• _Work required_: Convert the listing, starting with the line that contains "Image resolution: width=1000" and going on through the line that contains "pyautogui.click(x=91, y=41)", into a Markdown table with the columns Row and Line. Leave out blank lines.
[START OF The data]
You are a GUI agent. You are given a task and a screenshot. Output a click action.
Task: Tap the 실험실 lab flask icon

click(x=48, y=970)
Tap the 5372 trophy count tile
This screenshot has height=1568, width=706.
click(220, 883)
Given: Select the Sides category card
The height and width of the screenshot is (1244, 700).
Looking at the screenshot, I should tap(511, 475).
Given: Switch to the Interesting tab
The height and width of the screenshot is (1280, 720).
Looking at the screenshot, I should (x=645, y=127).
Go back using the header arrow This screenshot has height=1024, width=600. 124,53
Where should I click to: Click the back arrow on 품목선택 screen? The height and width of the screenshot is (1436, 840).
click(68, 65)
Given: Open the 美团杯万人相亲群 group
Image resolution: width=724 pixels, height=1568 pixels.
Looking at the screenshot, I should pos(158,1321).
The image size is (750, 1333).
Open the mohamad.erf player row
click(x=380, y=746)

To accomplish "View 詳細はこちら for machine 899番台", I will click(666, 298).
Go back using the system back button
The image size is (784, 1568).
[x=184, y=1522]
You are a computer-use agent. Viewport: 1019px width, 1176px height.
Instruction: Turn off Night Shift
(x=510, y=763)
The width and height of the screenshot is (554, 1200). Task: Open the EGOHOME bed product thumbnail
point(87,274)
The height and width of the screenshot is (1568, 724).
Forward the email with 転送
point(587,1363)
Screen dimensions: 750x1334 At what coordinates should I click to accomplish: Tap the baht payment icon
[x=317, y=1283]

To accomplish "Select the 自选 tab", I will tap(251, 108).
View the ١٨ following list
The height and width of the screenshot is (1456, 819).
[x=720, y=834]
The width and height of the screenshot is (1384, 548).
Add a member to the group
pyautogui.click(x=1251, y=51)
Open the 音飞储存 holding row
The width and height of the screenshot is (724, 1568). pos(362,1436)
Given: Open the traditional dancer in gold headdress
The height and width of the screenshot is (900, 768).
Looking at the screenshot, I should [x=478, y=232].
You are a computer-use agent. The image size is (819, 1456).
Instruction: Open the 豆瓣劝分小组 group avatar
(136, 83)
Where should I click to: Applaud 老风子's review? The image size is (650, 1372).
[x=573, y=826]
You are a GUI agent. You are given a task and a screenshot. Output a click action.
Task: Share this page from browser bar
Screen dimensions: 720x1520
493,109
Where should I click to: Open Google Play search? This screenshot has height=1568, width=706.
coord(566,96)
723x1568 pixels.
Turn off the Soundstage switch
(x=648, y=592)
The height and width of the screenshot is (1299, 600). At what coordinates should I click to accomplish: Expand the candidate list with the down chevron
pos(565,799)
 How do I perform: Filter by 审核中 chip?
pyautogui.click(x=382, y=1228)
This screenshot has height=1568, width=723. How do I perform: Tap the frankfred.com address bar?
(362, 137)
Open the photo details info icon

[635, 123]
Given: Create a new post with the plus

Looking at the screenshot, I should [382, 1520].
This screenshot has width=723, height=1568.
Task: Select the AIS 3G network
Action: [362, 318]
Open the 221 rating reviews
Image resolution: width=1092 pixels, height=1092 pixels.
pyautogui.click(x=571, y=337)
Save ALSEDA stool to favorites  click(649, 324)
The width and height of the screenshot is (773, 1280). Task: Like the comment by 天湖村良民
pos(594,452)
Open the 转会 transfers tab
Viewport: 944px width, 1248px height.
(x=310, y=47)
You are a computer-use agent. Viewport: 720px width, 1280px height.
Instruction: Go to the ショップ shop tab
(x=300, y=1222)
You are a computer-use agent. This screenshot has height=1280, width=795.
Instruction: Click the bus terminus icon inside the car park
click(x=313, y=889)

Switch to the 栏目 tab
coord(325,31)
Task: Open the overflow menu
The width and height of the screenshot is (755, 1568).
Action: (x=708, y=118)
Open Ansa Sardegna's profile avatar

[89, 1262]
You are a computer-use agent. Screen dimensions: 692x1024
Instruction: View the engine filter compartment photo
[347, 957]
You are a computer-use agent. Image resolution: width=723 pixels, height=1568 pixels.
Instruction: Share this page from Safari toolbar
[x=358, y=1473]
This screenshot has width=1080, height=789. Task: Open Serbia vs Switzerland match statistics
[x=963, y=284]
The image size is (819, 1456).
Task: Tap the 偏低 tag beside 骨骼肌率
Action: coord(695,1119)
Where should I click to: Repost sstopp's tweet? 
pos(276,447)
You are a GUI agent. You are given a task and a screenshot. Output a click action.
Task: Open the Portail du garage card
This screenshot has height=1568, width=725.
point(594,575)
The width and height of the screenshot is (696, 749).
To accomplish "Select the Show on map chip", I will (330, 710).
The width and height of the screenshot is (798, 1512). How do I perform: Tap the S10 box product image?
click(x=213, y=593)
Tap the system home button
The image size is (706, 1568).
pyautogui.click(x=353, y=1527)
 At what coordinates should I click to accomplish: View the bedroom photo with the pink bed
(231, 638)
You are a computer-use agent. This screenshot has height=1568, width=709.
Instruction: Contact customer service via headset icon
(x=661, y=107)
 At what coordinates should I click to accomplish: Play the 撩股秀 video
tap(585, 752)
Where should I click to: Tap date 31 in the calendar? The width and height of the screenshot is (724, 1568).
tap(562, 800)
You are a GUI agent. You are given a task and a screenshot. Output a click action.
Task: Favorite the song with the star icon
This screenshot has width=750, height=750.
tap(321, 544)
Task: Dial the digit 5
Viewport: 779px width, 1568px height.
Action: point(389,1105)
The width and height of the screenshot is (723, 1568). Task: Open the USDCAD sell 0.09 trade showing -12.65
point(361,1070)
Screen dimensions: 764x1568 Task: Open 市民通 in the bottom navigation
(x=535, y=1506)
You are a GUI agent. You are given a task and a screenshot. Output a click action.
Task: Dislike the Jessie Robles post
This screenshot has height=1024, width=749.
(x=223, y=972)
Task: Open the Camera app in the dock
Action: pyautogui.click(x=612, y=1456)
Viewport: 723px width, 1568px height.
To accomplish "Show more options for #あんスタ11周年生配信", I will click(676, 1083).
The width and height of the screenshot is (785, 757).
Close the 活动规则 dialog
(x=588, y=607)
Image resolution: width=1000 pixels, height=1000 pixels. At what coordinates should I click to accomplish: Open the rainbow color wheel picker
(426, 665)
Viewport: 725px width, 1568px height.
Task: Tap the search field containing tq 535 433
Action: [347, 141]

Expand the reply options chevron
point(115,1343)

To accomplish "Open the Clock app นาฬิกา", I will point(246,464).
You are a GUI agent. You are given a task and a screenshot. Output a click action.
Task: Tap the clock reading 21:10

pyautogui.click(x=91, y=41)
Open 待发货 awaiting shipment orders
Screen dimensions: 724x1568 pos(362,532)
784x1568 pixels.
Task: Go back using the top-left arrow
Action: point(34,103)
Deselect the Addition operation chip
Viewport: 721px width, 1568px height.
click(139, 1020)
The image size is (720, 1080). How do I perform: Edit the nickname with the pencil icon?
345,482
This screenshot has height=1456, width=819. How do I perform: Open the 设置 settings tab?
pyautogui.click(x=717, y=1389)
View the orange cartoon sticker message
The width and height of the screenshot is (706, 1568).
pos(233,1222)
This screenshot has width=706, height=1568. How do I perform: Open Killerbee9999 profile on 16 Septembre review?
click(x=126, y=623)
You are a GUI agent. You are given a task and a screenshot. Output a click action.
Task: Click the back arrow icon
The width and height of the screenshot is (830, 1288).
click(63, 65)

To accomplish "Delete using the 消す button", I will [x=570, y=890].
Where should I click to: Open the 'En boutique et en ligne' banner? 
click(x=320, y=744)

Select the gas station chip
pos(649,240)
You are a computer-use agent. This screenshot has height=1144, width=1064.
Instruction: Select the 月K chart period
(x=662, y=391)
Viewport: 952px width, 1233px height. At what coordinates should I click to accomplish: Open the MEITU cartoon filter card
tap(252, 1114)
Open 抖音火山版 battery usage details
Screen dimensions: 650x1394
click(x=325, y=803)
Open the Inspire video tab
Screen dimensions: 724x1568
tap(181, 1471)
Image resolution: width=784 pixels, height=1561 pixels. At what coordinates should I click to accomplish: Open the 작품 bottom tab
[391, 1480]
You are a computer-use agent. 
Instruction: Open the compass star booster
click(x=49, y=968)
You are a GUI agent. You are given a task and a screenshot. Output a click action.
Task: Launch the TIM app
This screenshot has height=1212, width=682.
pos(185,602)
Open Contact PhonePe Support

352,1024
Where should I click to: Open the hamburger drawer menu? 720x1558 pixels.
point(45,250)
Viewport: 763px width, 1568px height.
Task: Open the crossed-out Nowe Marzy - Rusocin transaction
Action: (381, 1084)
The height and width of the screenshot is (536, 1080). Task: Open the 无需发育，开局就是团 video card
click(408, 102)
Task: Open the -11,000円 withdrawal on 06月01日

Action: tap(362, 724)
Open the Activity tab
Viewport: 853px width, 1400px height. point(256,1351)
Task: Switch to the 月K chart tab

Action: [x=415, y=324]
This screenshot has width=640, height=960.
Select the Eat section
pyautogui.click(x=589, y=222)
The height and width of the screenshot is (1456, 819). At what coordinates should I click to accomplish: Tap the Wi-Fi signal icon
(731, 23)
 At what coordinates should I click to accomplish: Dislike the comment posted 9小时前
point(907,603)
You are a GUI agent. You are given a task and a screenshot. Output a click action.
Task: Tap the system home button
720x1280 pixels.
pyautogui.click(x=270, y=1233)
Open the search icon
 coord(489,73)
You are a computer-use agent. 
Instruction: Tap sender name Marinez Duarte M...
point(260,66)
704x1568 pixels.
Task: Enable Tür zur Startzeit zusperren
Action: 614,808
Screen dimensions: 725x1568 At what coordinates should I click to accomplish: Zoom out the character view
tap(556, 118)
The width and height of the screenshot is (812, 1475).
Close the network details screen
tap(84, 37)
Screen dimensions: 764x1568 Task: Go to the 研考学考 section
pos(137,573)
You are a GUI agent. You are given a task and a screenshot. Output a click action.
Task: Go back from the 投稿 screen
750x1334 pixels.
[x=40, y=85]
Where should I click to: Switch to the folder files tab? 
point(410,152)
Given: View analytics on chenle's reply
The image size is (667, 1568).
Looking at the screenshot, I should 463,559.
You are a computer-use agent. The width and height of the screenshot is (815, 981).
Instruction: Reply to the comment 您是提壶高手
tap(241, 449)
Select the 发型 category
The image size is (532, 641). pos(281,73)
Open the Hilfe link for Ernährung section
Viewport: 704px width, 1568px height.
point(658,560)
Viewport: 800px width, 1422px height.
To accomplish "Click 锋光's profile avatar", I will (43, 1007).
[END OF The data]
• _Finished task_:
| Row | Line |
|---|---|
| 1 | Image resolution: width=1000 pixels, height=1000 pixels. At what coordinates should I click to accomplish: Open the rainbow color wheel picker |
| 2 | (426, 665) |
| 3 | Viewport: 725px width, 1568px height. |
| 4 | Task: Tap the search field containing tq 535 433 |
| 5 | Action: [347, 141] |
| 6 | Expand the reply options chevron |
| 7 | point(115,1343) |
| 8 | To accomplish "Open the Clock app นาฬิกา", I will point(246,464). |
| 9 | You are a GUI agent. You are given a task and a screenshot. Output a click action. |
| 10 | Task: Tap the clock reading 21:10 |
| 11 | pyautogui.click(x=91, y=41) |